La responsabilité des économistes

Plus denses sont les interactions entre théorie et politique économique, plus grande est la responsabilité des économistes. Cela pose plusieurs questions qui touchent à leur intégrité, à leur ouverture intellectuelle, au champ de leurs analyses et à leur aptitude au débat.

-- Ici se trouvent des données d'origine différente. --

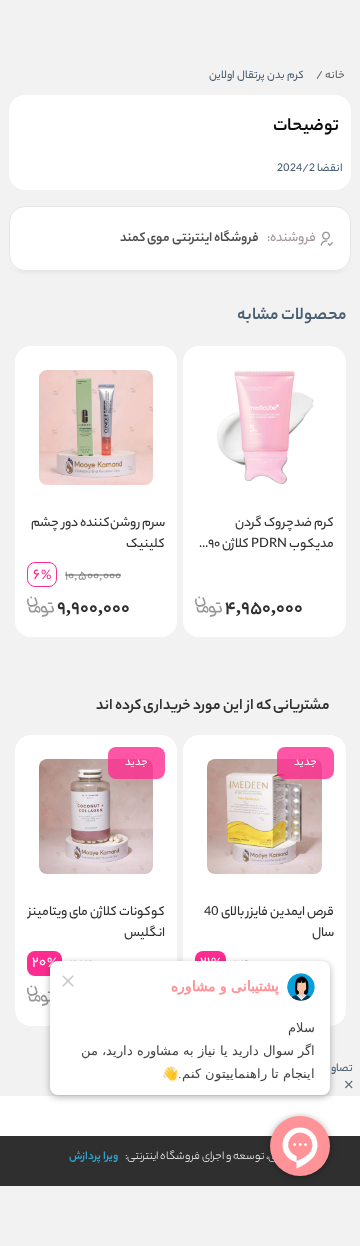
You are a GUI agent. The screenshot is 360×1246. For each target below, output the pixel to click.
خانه (330, 76)
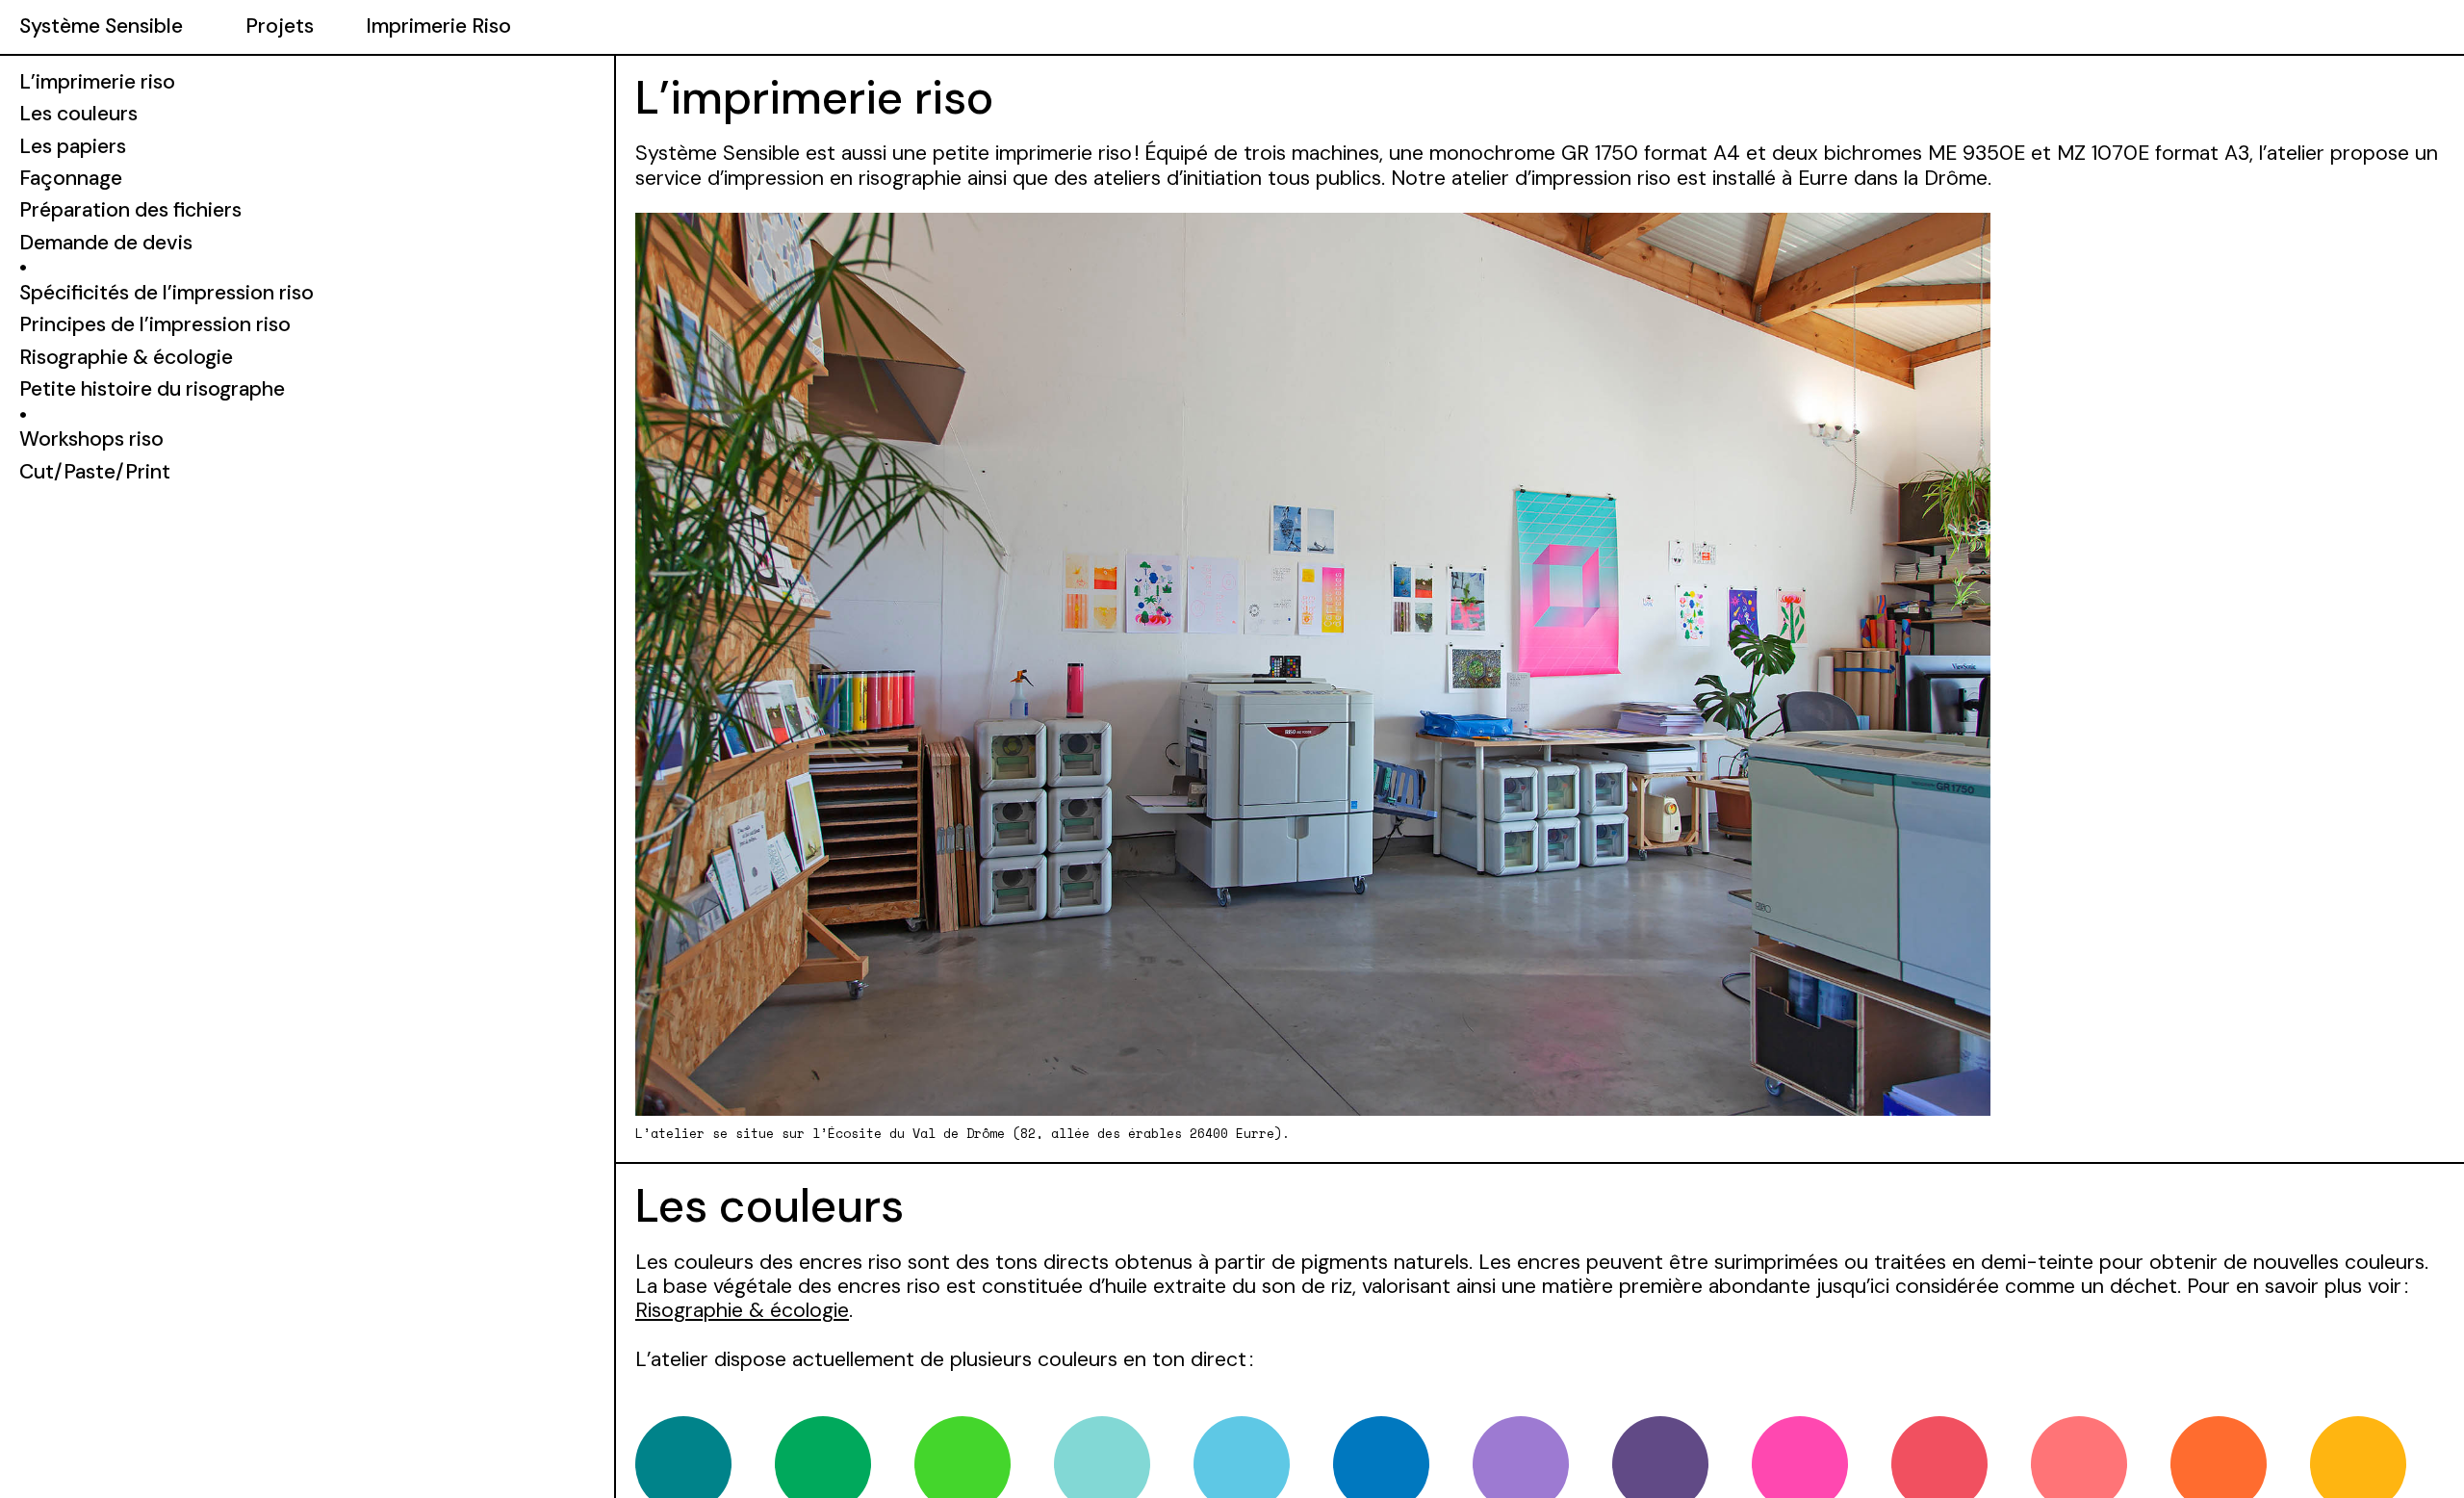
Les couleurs (78, 113)
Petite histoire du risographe (152, 388)
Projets (279, 26)
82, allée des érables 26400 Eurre (1147, 1133)
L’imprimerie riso (97, 81)
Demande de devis (105, 242)
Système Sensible (101, 26)
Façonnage (70, 178)
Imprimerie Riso (438, 26)
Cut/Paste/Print (94, 471)
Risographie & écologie (742, 1310)
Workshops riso (91, 439)
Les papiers (72, 146)
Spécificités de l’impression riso (166, 292)
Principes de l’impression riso (155, 324)
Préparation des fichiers (130, 209)
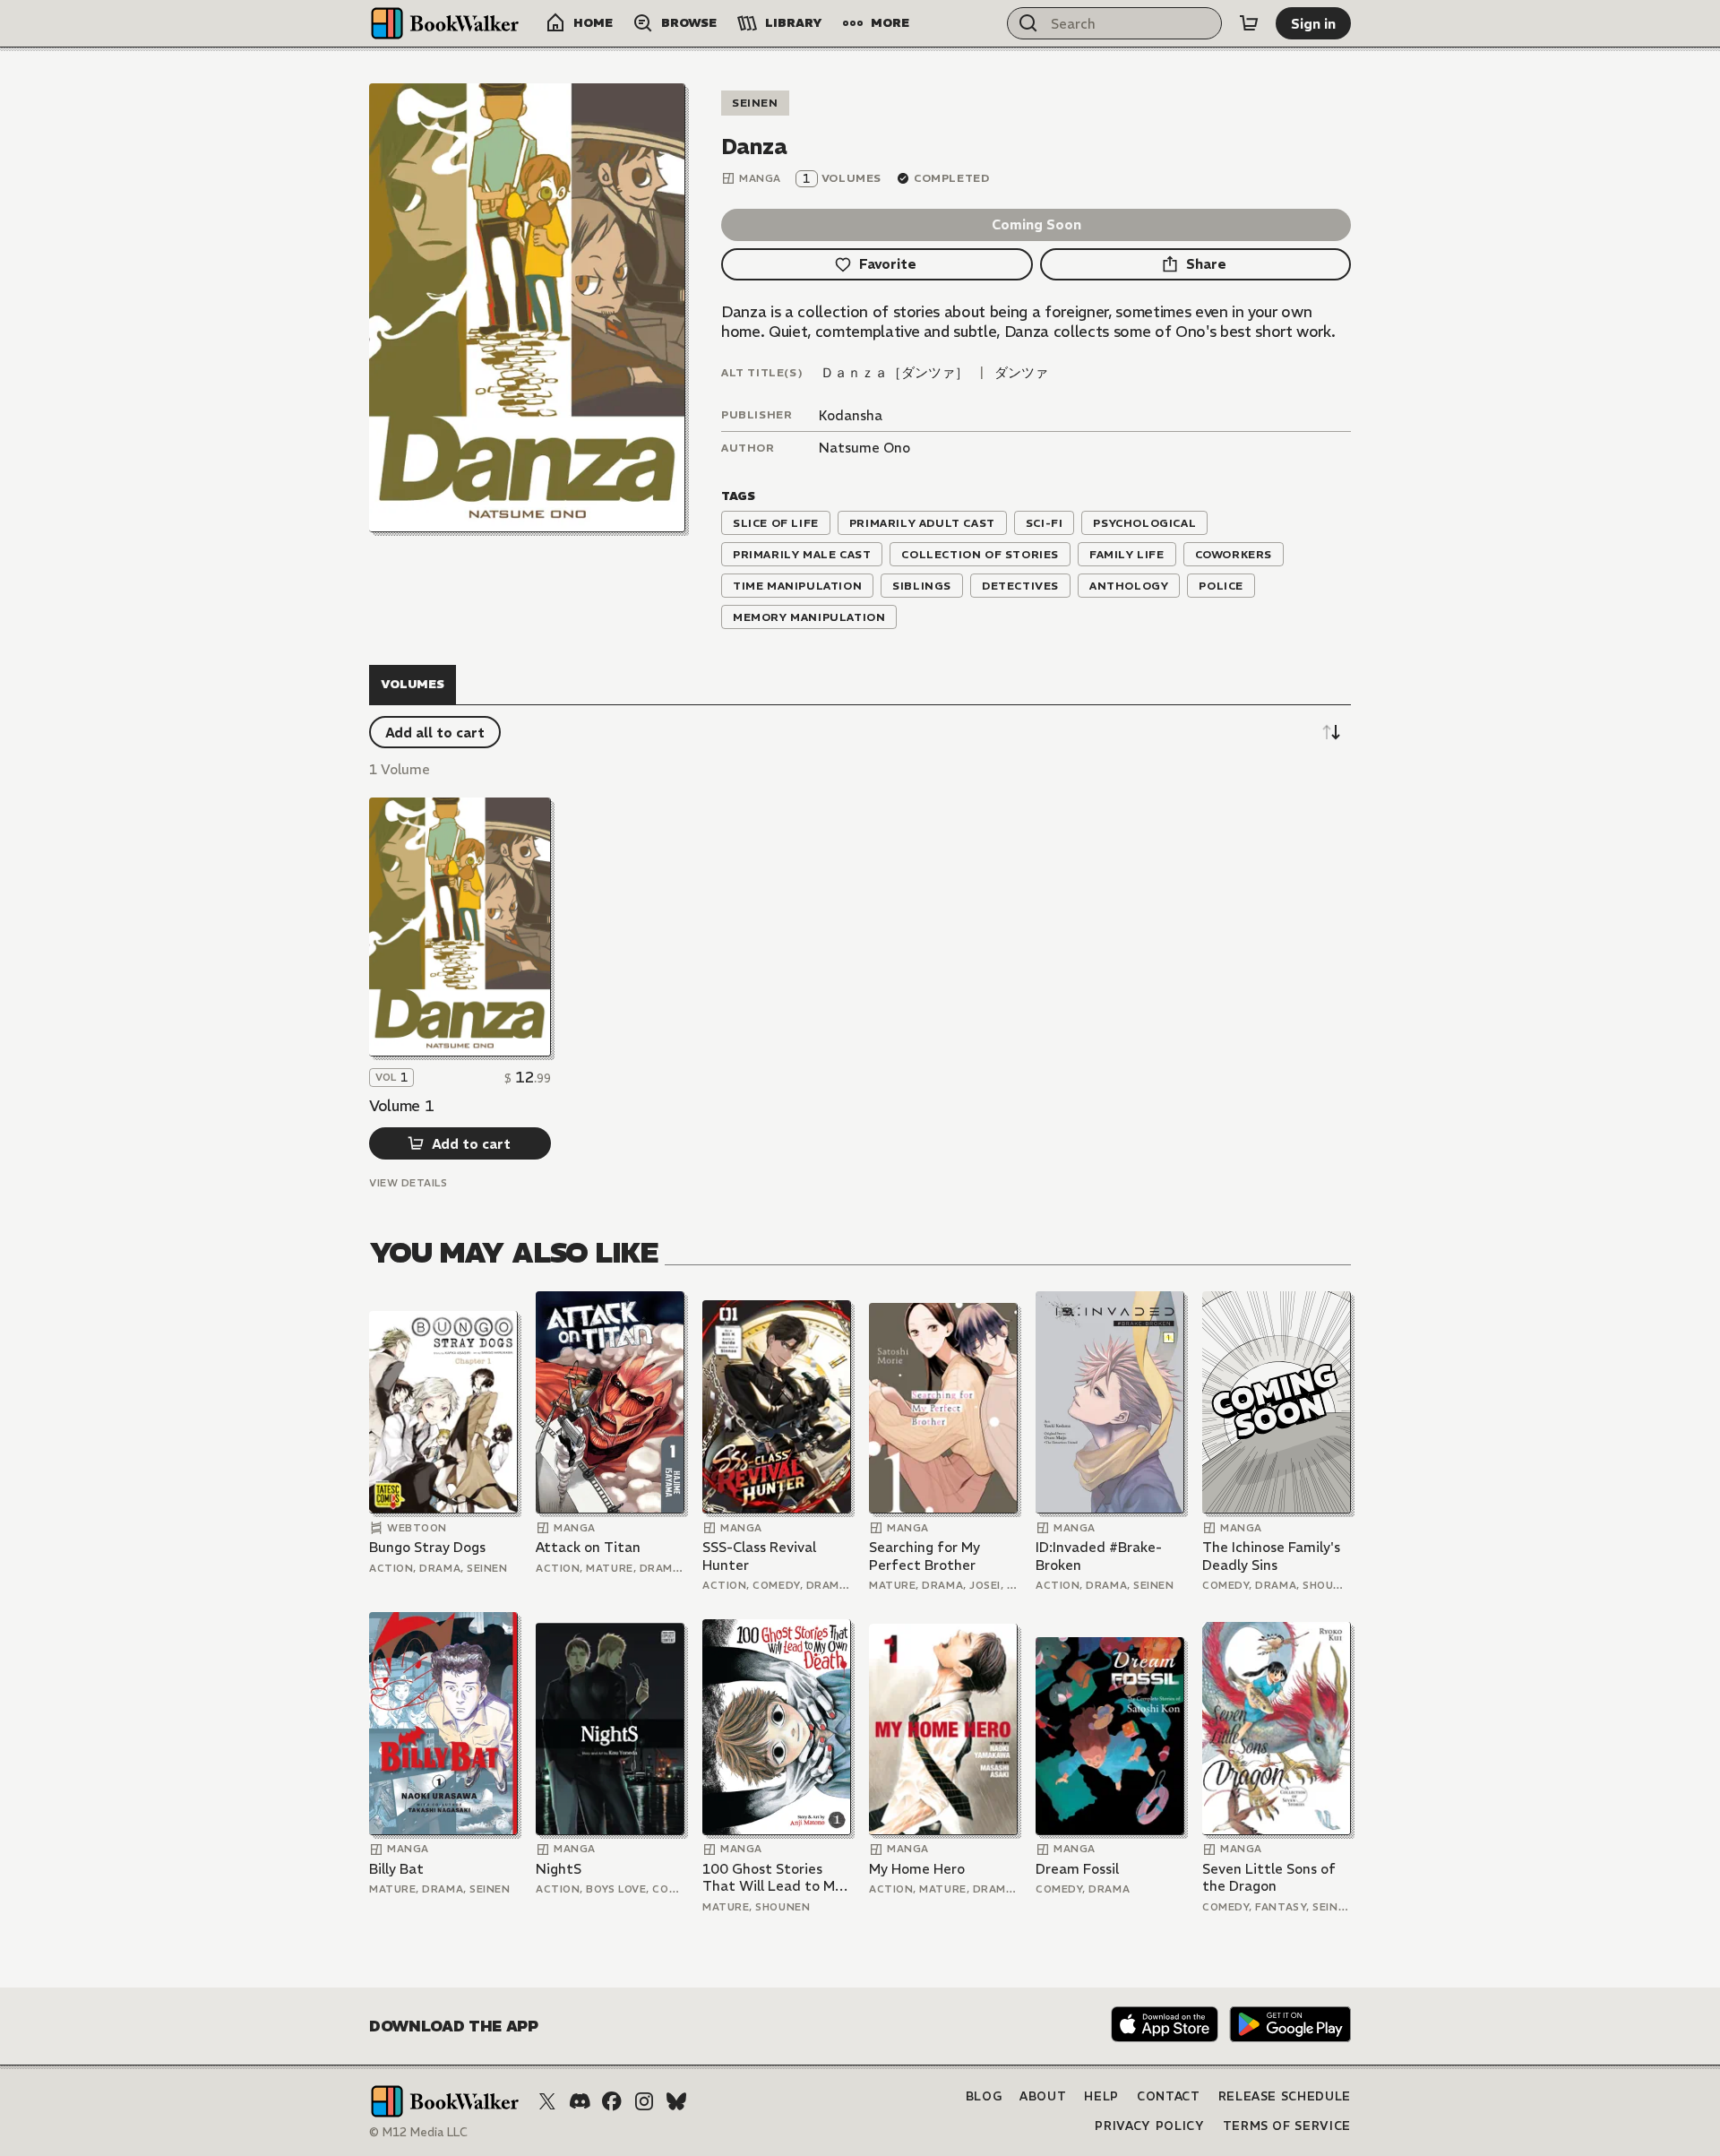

La crise financière a jeté la suspicion sur la profession. Les économistes ont été accusés d’aveuglement, et même de complaisance. On leur a imputé un certain conformisme intellectuel, une confiance excessive à l’égard des mécanismes de marché, une proximité trop grande avec le monde de la finance, une indulgence coupable envers les puissants. Après la crise de la zone euro, on leur a reproché d’avoir fait une lecture biaisée des coûts et bénéfices de l’intégration monétaire, en sous-estimant les premiers pour surestimer les seconds. Plus largement, on les soupçonne d’une singulière myopie, qui les conduit à ne prendre en compte que les interactions sociales à caractère pécuniaire, à s’intéresser davantage à l’accroissement des richesses qu’à leur répartition ou qu’aux dommages causés par la croissance et à ignorer les forces politiques qui façonnent les institutions économiques.

S’agissant de l’intégrité, il faut reconnaître que la profession économique, qui est si attentive aux incitations, a longtemps été négligente à l’égard des conflits d’intérêts auxquels elle est elle-même sujette. Au-delà des aspects directement pécuniaires, qui sont indéniables, les économistes doivent être lucides sur le risque qu’une proximité trop grande avec telle ou telle communauté professionnelle – y compris le pouvoir politique ou technocratique – biaise leur approche et finisse par émousser leur capacité critique. Un exercice d’introspection sur la déontologie du métier a été engagé. Il a débouché sur un renforcement des exigences de transparence, par exemple dans les revues professionnelles, qui devra être poursuivi.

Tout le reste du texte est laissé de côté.